## TASK TO COMPLETE
Show all lines containing "pixels" from the data below.

## INFORMATION SHOWN
_ _ _ _ _
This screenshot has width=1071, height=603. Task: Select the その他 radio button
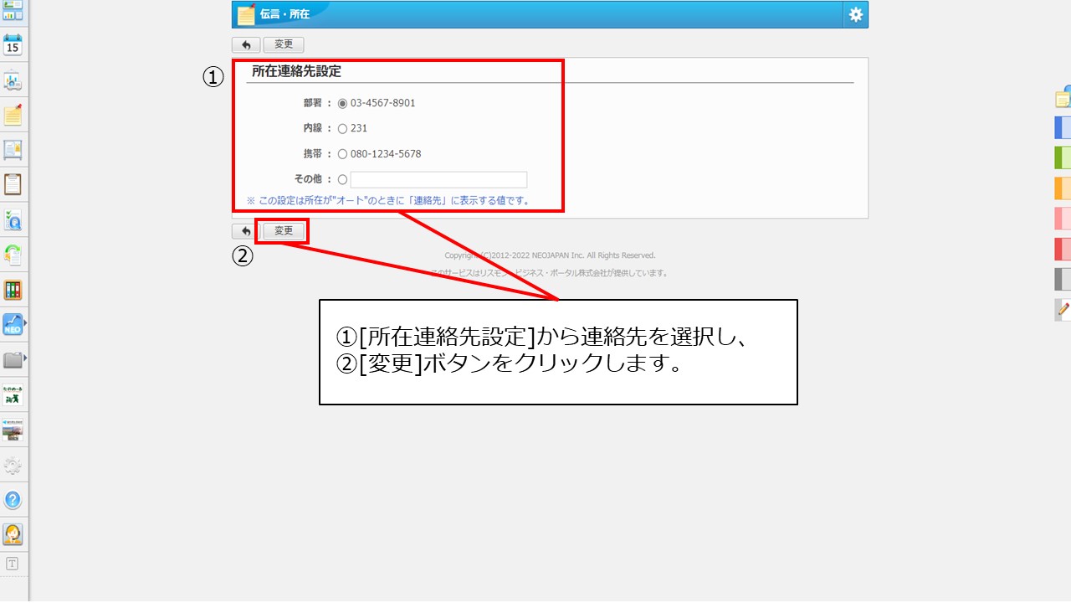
_ _ _ _ _
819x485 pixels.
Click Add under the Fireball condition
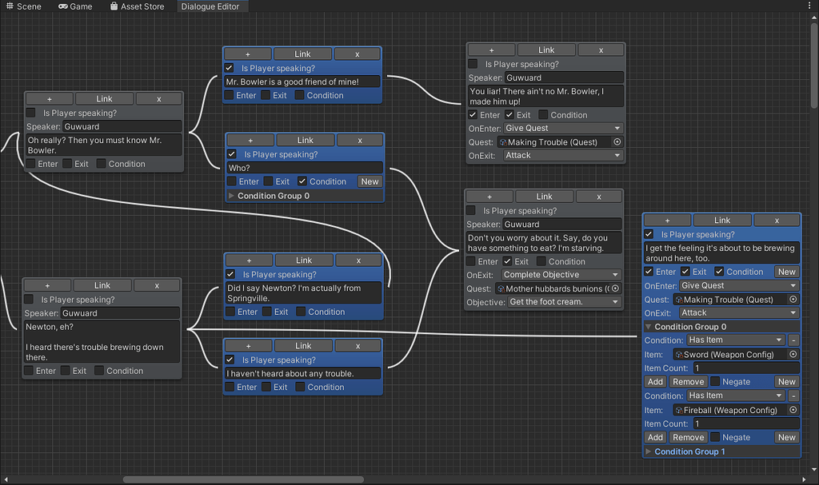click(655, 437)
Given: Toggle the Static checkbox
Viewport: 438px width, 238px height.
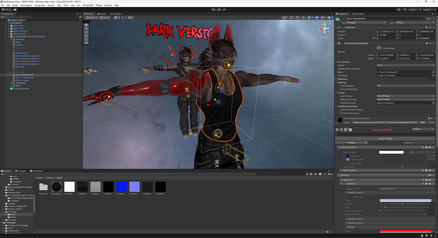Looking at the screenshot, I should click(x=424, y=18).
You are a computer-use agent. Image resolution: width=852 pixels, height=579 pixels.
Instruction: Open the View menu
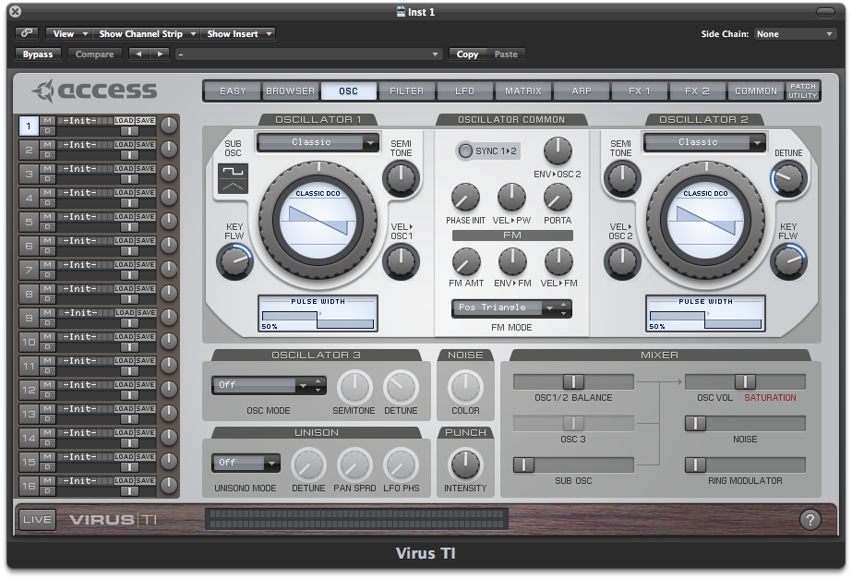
_ _ _ _ _
## OUTPUT
819x485 pixels.
You are a computer-use agent. Image resolution: width=852 pixels, height=579 pixels.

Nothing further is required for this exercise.